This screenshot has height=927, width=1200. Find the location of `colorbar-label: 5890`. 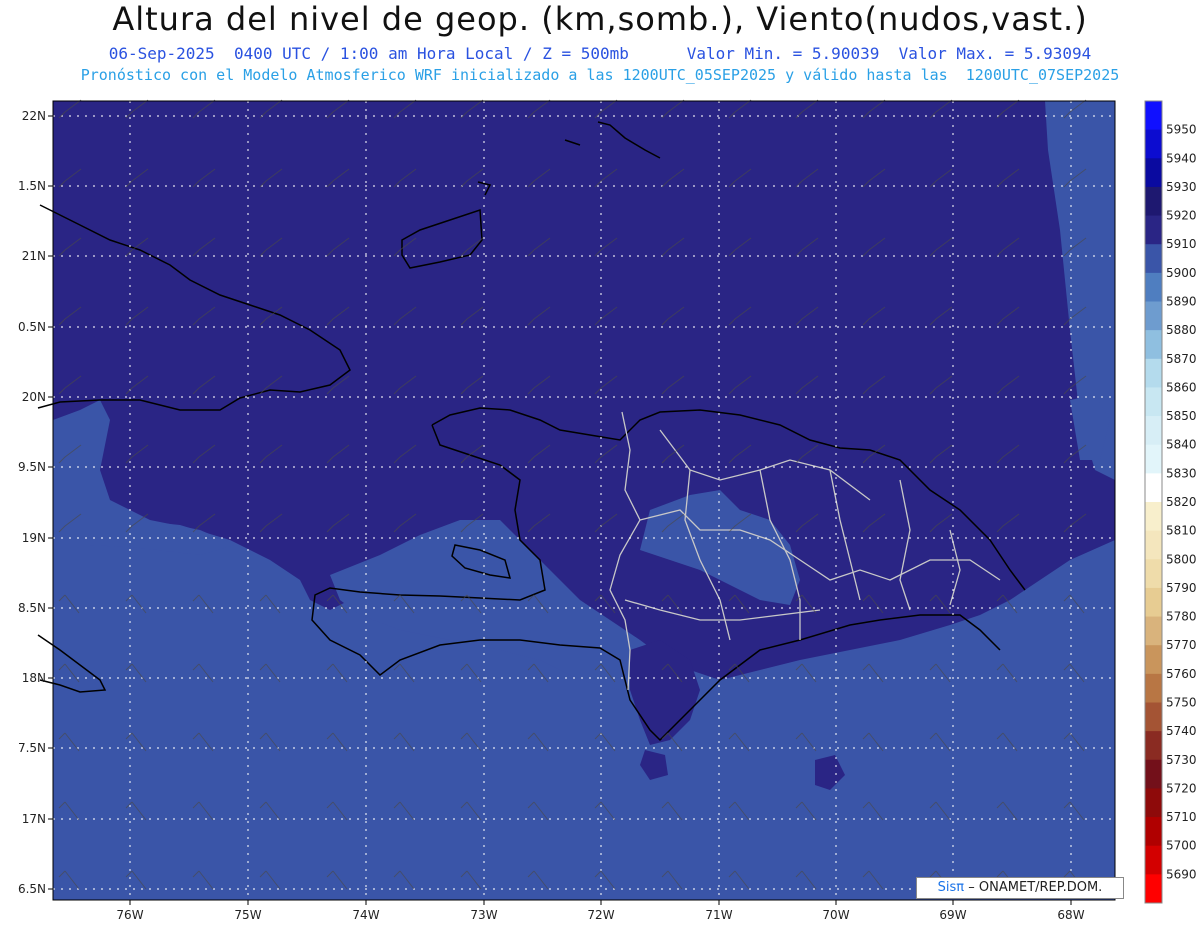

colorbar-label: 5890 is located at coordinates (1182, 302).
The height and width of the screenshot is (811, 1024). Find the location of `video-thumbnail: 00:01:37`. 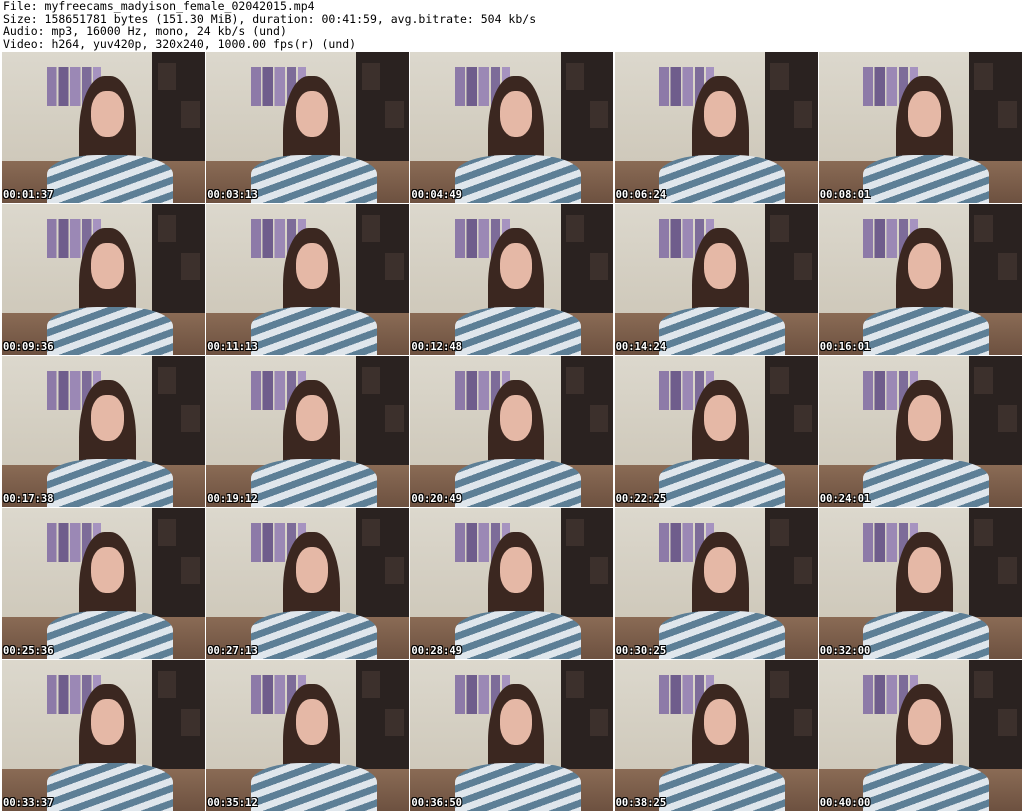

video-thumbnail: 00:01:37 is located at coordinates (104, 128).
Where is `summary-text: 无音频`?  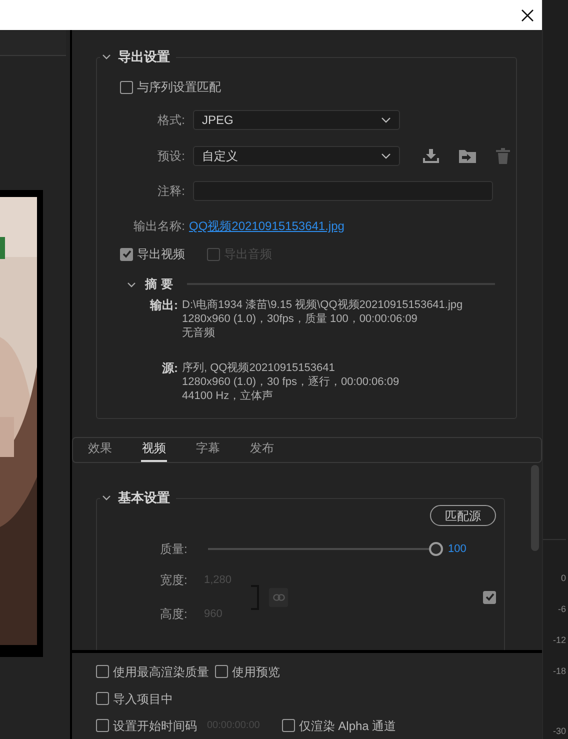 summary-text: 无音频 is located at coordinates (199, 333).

----

■ Your instructions ■
Please reproduce the lines from the start of the records through the line containing "colorbar-label: 5890 is", with "screenshot" replaced by "screen capture" and nothing else changed. Leave the pictures out of your answer.

■ Result of this task ■
This screen capture has height=927, width=1200. Find the location of `colorbar-label: 5890`. 

colorbar-label: 5890 is located at coordinates (1182, 302).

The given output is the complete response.